Security table (2 columns) - Note: i’ll link this to some fact tables
userID_1 | Security Rule
Abi | Country = US and Cost center = 123
Teddy | Country = Canada
I need to pass the value of security rule dynamically in the where clause depending on the user id. I’ll be using @variable(‘BOUSER’) = security.userID_1.
The final query should be something like
Select fact.col1, fact.col2 from fact, security
where @variable(‘BOUSER’) = security.userID_1
and Country = US and Cost center = 123
You need not 2 but 3 columns in the security table considering your example .
[User_ID] [CountryID] [Cost CenterID]
If you join Country ID and Cost Center ID to the corresponding dimensions , you may end up resolving loops (Fct-Dim-Security).

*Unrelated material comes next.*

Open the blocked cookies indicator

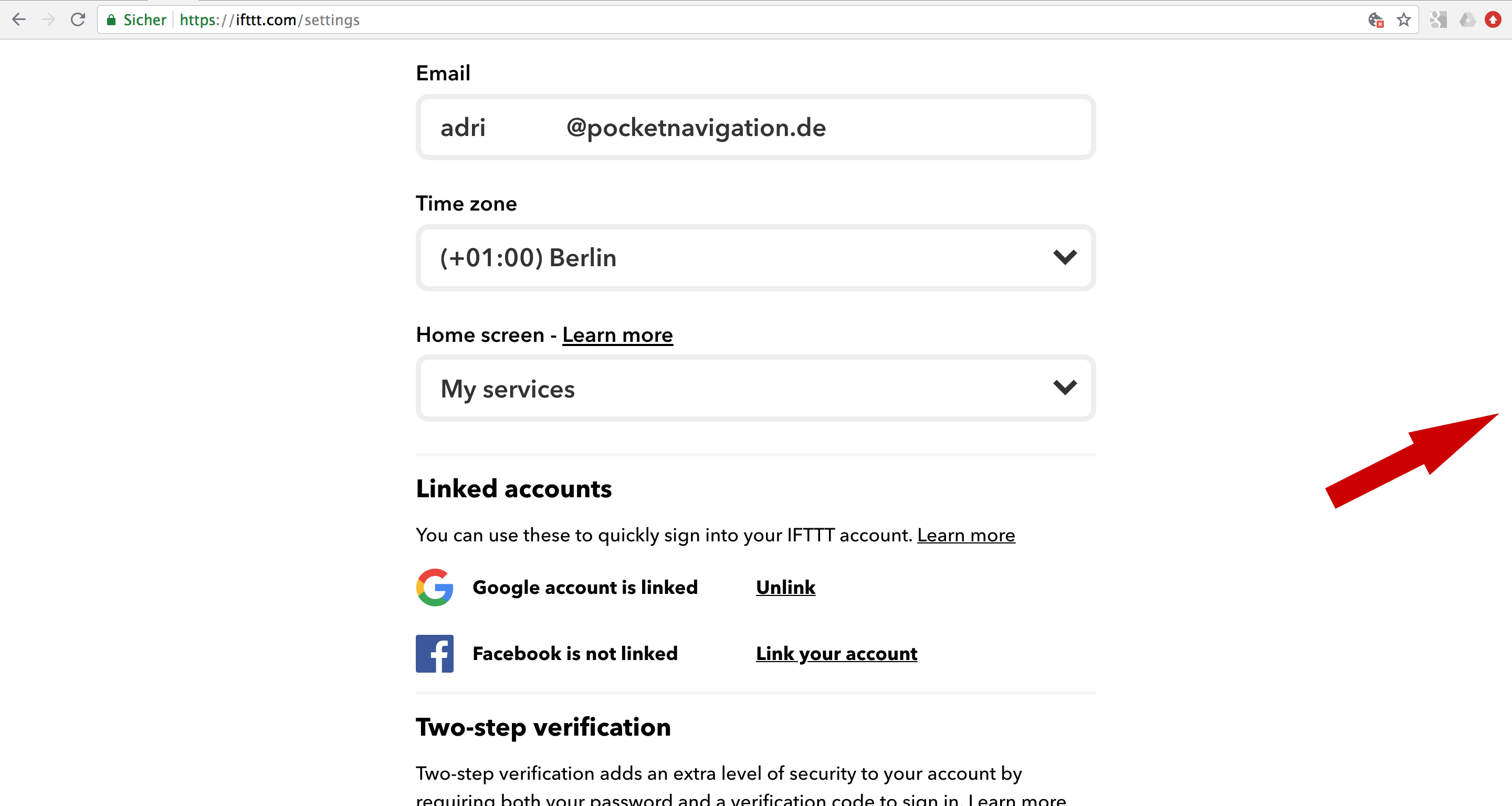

To avoid that , you may consider using separate Security table for each level of security… There are other options also … but this is just a suggestion
One Question for you ? Why do you want to link the security table to the Fct ? wouldn’t the SQL be better performing if it were linked to the dimensions ?
What if one doesn’t use the dimension table and you don’t want to force joins to all objects from the fact via the “Tables” button? As long as the security table is joined to the fact table, you can force the user to only get those rows s/he is entitled to get.

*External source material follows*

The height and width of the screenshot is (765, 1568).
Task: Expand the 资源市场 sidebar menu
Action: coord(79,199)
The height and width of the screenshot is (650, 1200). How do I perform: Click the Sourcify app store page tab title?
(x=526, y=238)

I was talking about performance which is of major concern (to me atleast) whenever row level security is being considered. Comparing or joining millions of record in fct tables against the security table (which may as well a million rows) is costly. We are talking about the equivalent of a many to many Fct-Fct join in this case.
It would be a lot less costly if the dimensions are involved in the Security. Think of it this way too … I want to see a list of all plants (Dimension Column) that i have access to .Fct based security will go through the fact records to get me the data (Dim-Fct-Security) . Dimension based security will need to involve only the Dimension and security tables (Huge gain).
If the security object sql is embedded in the dimensions , then only the required level of security joins will be pulled into the report.
This is just my practical understanding. May not be relevant to all data scenario’s but definitely is relevant to most.